- [DOCUMENT PASSAGE]:
Are you a lifelong learner? If so, you probably have your own personal library of books and videos on plant-based nutrition, health, and lifestyle. What are your “top-shelf”, must-read classics? Maybe “The McDougall Plan”, by John and Mary McDougall, or “The China Study”, by T. Colin Campbell come to mind. A recent addition to my top-shelf collection of classics is “The Pritikin Program for Diet and Exercise”, by Nathan Pritikin with Patrick M. McGrady, Jr., first published in 1979.
Why read an old, musty, dusty paperback book with yellowed pages and a missing cover? In the case of “The Pritikin Program”, the author was writing one of his first books. I’ve found that the early writings of pioneers in a field show a clarity of thought that is often missing from later works. For instance, in describing his program, Pritikin writes, “The Pritikin Diet is low in fats, cholesterol, protein, and highly-refined carbohydrates, such as sugars. It is high in starches, as part of complex, mostly unrefined carbohydrates, and is basically ‘food as grown’, eaten raw or cooked”. In two sentences, he clearly outlines the fundamentals of the diet – brilliant!
Do you also uncover other kinds of value from the classics? I’m often excited to learn that our predecessors already knew (or at least surmised) much of what seems unfamiliar or hazy to many of us today. Pritikin wrote in 1979 that “fat and cholesterol cause cardiovascular disease and diabetes”. Shockingly simple and straightforward. Or, consider this quote from the book, “Any added oil or fat is unnecessary and potentially damaging”. Maybe we aren’t used to hearing such direct language these days, but upon reflection, I think I do harm myself when I make a poor decision and eat fatty, oily food – even if it’s vegan.

- [DATA TO EXAMINE]:
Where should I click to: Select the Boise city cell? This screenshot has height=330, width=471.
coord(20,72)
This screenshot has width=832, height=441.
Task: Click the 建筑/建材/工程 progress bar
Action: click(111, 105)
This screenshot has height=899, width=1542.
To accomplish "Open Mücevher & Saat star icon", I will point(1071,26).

--

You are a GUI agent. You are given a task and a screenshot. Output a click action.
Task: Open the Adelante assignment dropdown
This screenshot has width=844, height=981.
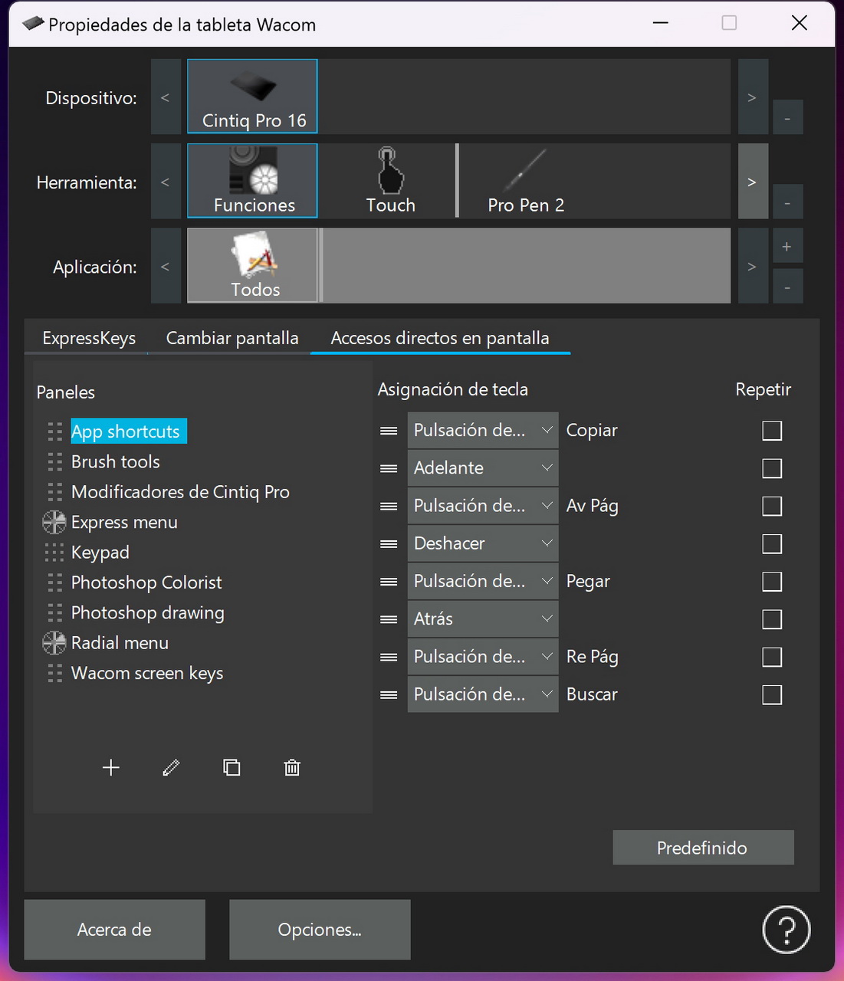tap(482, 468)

* * *

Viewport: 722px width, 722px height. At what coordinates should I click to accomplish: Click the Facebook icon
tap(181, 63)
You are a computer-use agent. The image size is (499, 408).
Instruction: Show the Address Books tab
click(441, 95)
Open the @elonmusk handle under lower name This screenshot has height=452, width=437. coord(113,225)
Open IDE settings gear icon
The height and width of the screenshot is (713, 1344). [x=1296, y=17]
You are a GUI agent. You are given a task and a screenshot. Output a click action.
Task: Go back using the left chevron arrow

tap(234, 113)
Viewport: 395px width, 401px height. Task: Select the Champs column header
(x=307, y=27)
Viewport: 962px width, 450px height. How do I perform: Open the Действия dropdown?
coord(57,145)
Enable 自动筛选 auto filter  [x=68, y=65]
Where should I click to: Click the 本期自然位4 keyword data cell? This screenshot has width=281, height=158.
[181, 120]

- [PROBLEM DESCRIPTION]: Could you update the plant-based classics text, from the words "Are you a lifelong" through "published in 1979.", so that "lifelong learner" becomes "lifelong student"? The rows play no part in this.

- [ANSWER TO THIS EXERCISE]:
Are you a lifelong student? If so, you probably have your own personal library of books and videos on plant-based nutrition, health, and lifestyle. What are your “top-shelf”, must-read classics? Maybe “The McDougall Plan”, by John and Mary McDougall, or “The China Study”, by T. Colin Campbell come to mind. A recent addition to my top-shelf collection of classics is “The Pritikin Program for Diet and Exercise”, by Nathan Pritikin with Patrick M. McGrady, Jr., first published in 1979.